- Founded: 2011
- Responsibility: Denmark
- Coach: Nigel Kitching
- Competitions: Danish Rugby League Championship

Denmark

= Denmark Rugby League Federation =

Sports governing body in Denmark

The Danish Rugby League Federation is the governing body for the sport of rugby league football in Denmark and the Denmark national rugby league team, formed in November 2011 and granted observer status by the European Rugby League. They had been looking to expand the local divisions of the rugby federation and to invite British teams to Denmark. In March 2024 the federation was expelled from the International Rugby League due to inactivity.

== History ==
The website reports that there were various efforts to create a unified Danish league for rugby. It was finally created when a kit was generated by the London Skolars. The Den Glade Gris, a bar located in Copenhagen, covered the cost of transportation to Sweden. The original league consisted of expats, union converts and other people. Officially, it was created in November 2011, after the Danish Lions won the inaugural Nordic Cup competition. They also select the "Player of the Year", which their share through the news/events section of their website.

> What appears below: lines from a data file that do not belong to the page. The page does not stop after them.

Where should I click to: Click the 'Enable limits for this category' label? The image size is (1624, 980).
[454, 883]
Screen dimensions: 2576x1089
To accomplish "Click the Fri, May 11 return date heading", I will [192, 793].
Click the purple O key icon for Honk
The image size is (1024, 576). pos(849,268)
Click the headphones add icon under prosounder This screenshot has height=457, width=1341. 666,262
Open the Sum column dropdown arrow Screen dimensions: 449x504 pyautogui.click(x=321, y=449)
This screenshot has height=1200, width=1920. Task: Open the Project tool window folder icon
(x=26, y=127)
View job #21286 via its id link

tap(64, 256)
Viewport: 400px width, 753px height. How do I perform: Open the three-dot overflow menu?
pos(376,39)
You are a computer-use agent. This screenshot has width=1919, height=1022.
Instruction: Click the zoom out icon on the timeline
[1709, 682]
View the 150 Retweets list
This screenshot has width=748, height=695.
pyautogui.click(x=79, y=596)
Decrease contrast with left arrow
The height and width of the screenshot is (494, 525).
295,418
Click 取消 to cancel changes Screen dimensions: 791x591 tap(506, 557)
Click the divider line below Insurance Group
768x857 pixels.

However, it seems that they have stopped posting, the last "Player of the Year" was selected in 2016.

== Future goals ==
The Denmark Rugby League Federation is of the opinion that there are many opportunities for the federation today. Their Copenhagen branch was established in 2013. After another branch appeared in Jutland, they have now wanted to expand their branches. They do "Danish Origin" clashes, where the different branches of the federation all play against each other. They are also inviting British teams to tour in Denmark.